▶ What you need to do
Search each line below for the word "button" and list those that contain it.

▶ Material supplied
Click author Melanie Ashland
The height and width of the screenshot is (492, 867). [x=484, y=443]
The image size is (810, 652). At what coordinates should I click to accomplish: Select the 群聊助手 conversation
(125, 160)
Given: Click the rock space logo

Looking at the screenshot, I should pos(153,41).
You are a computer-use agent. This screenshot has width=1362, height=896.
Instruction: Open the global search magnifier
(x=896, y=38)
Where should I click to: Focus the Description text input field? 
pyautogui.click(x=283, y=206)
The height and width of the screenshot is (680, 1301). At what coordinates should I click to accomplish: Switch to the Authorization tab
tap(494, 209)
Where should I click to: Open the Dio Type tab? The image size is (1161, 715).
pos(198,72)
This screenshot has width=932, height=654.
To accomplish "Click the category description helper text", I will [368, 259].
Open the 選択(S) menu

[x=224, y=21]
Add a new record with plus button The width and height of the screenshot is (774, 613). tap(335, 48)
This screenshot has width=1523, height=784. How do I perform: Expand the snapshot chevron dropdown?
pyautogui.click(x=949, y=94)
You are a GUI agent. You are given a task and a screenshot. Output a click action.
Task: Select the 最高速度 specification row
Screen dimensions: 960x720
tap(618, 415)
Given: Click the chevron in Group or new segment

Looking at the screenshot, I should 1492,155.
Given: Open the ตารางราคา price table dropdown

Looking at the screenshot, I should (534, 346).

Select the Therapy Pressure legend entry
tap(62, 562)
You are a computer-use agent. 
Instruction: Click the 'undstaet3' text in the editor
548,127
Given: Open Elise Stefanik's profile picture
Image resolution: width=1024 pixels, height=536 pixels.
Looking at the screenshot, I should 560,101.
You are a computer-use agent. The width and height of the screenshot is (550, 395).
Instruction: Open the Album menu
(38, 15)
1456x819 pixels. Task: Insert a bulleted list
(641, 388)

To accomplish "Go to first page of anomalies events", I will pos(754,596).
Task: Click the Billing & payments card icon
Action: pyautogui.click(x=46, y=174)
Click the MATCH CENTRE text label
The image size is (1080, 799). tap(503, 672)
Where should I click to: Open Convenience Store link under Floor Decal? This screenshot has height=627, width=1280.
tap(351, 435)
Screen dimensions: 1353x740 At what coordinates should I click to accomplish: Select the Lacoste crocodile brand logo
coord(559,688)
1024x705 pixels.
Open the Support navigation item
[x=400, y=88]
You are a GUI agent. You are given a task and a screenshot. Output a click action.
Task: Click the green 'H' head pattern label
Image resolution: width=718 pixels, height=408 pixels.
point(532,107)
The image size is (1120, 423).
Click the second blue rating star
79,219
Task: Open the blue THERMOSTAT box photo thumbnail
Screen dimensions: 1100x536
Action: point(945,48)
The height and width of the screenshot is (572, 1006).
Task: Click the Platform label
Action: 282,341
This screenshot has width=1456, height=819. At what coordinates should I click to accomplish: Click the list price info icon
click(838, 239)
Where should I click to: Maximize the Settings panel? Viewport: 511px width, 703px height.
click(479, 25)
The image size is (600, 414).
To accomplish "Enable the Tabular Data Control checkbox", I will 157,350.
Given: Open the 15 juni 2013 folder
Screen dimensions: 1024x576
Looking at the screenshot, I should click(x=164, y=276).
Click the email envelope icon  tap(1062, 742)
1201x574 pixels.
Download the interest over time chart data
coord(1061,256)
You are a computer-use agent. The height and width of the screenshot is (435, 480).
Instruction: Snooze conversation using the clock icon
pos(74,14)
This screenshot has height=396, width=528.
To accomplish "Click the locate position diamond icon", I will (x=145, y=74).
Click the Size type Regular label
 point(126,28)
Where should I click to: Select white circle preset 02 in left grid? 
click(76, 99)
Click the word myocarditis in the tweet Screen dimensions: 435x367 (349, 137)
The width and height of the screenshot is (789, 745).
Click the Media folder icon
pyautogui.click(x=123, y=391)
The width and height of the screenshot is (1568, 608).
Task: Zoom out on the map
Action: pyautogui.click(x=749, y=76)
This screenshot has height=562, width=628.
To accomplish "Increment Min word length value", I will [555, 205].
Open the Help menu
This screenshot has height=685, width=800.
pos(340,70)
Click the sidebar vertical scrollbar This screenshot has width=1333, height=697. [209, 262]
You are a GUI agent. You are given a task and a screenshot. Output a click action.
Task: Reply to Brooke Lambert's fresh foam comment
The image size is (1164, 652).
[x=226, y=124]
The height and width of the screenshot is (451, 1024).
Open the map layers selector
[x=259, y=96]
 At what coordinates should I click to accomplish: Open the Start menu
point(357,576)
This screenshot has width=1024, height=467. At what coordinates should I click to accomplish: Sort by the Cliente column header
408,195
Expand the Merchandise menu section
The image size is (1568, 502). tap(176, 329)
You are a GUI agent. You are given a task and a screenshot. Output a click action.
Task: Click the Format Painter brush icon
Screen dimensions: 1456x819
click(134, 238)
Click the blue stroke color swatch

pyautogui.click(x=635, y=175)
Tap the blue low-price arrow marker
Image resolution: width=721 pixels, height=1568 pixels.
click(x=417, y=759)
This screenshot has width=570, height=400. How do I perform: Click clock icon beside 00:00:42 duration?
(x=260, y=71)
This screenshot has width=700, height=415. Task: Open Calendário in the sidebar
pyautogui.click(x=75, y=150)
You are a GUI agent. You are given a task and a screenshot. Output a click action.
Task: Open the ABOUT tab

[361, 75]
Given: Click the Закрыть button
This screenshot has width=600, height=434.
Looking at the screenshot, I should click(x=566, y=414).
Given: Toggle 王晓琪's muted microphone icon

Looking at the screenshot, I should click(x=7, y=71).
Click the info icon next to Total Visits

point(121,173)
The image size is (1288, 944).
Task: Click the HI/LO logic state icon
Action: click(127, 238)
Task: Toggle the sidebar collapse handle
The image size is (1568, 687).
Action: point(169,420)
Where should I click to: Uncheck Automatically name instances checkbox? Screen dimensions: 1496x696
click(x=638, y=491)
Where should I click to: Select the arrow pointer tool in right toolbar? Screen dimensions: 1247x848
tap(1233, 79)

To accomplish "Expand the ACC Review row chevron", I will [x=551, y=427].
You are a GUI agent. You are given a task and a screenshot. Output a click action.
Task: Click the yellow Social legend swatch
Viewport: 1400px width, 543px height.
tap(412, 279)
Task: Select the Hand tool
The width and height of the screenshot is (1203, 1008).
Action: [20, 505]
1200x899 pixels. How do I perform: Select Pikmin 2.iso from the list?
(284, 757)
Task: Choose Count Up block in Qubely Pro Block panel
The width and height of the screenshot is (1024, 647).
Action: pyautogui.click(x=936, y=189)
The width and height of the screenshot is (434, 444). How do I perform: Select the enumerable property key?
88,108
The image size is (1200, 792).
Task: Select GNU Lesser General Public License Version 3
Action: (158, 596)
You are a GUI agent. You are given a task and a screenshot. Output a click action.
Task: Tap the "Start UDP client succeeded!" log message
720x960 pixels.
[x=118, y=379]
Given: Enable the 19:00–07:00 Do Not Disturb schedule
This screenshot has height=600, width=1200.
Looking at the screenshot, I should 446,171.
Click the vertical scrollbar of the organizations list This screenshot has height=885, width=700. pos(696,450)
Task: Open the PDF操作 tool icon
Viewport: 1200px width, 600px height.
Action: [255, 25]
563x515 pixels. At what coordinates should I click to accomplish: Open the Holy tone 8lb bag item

▶ Solution to the problem
Add a new record with plus button The width and height of the screenshot is (774, 613). tap(335, 48)
Given: Click the Закрыть button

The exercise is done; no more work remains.